Accessing support can feel impossibly hard. Therapy is expensive if you don’t have a system like the NHS in the UK, and even when you do, the waitlists are long.

THE FINE PRINT

We know life is busy, but right now, so is your brain, and we want you to make yourself the priority. If you’re joining this workshop, chances are you’ve spent years wondering why putting yourself first feels so hard. Let this be your first step in changing that and show up for yourself! 

Clear your diary, silence your phone, and find a quiet space so you can fully focus and get the most out of the experience.

We ask that anyone purchasing this workshop makes note of the following:
  • The workshops will be split into 2 sessions. 
  • Session 1 will be 120 minutes. Session 2 will be 90 minutes. 
  • They will be done 7 days apart, at the same time on both weeks.
  • Please ensure you select the time slot that works best for you as these workshops will be live. Unfortunately, we cannot “mix and match” times for attendees.
  • We will not be able offer refunds or swap times if you suddenly cannot attend.
  • Due to GDPR, we will not be recording the workshops. 
  • If you also wish to remain anonymous during the sessions, please feel free to do so.

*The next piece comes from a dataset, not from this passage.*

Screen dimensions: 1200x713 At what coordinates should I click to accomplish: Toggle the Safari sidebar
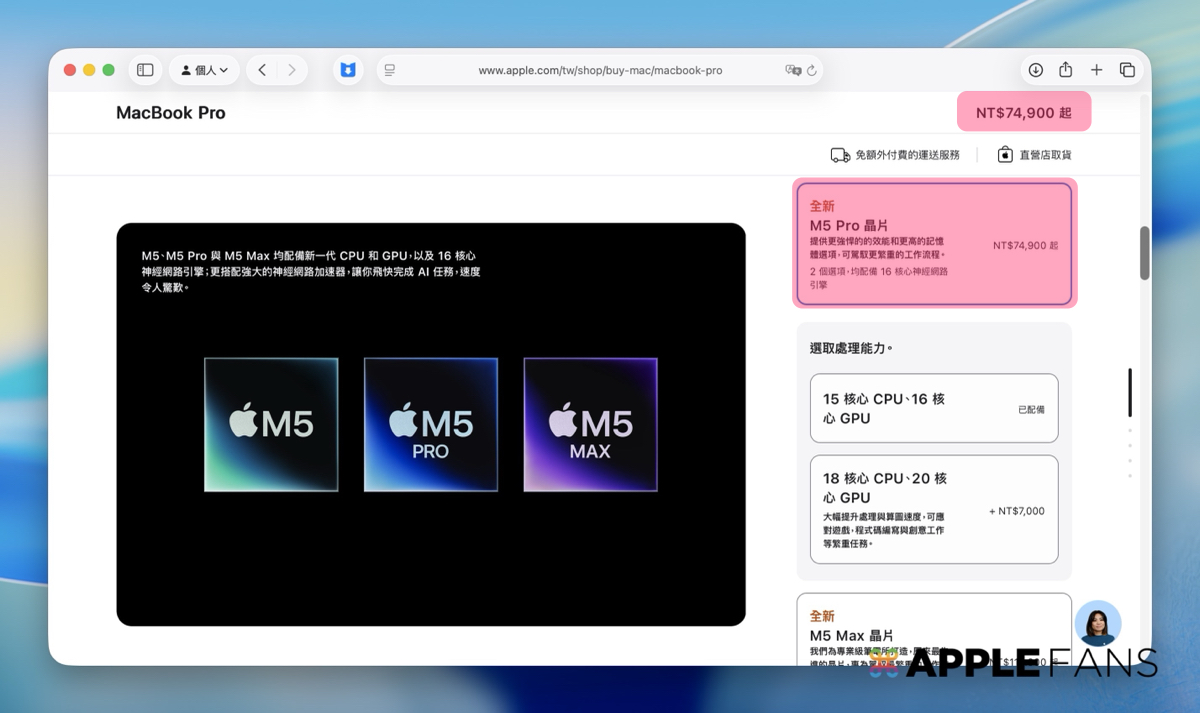click(145, 70)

GDPR, CONFIDENTIALITY & SAFETY INFORMATION

GDPR & DATA PROTECTION
We take data protection seriously and follow GDPR and relevant data-protection legislation. To deliver this workshop safely and ethically:
  • We collect only the minimum information required for registration and communication.
  • Your data will not be shared with third parties for marketing or non-essential purposes.
  • The workshop will not be recorded, and no identifiable information will be stored.
  • Anything you choose to share verbally or in the chat is voluntary and will not be saved.
  • You may keep your camera and microphone off and participate anonymously if you prefer.
  • These practices align with professional standards for privacy, dignity, and informed consent.

CONFIDENTIALITY
We ask all participants to respect the privacy of others attending the workshop. This includes not recording, screenshotting, or sharing any content or personal reflections outside the session.

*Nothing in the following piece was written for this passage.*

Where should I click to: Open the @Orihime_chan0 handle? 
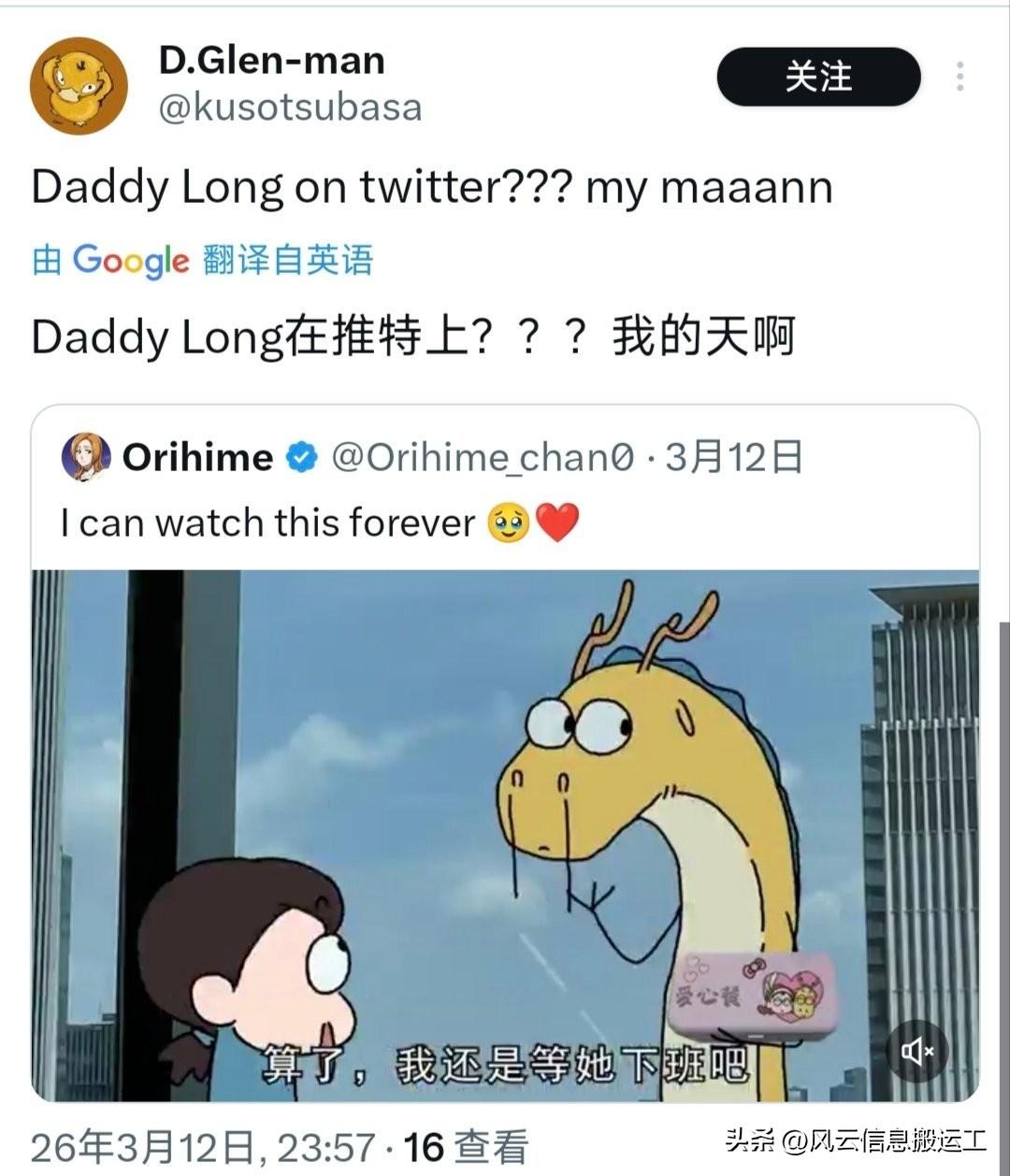pos(483,458)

Because this is a group educational workshop, we cannot guarantee full confidentiality in the way a therapy session can. However, we will actively foster a respectful, psychologically safe environment and ask all attendees to do the same.

THIS WORKSHOP IS NOT THERAPY
This is an educational, interactive workshop, not a therapeutic intervention. It does not replace therapy, clinical assessment, or mental-health treatment.
  • No individual clinical advice will be provided.
  • No diagnosis, risk assessment, or personalised treatment planning will take place.
  • Participation does not constitute a therapeutic relationship.

The workshop is grounded in clinical expertise, evidence-based information, and lived experience, but it is not a crisis service or a substitute for professional mental-health care.

CRISIS SUPPORT
As this is an educational, interactive workshop, it does not provide crisis support or emergency mental-health care. Because attendees may join from anywhere in the world, we are not able to offer location-specific crisis support or respond to urgent safety concerns during the sessions.

If you are feeling unsafe, overwhelmed, or in crisis, please reach out to:
  • A trusted friend or family member
  • Your GP, healthcare provider, or local mental-health service
  • Your local emergency number if you are in immediate danger
  • Your local A&E department 
  • If you have a personal crisis or safety plan, please follow it. If not, consider identifying:
  • Someone you can contact for support
  • A safe place you can go
  • A grounding or calming strategy that helps you feel more regulated

You deserve support that meets your needs, and crisis care is best provided by services equipped to respond immediately.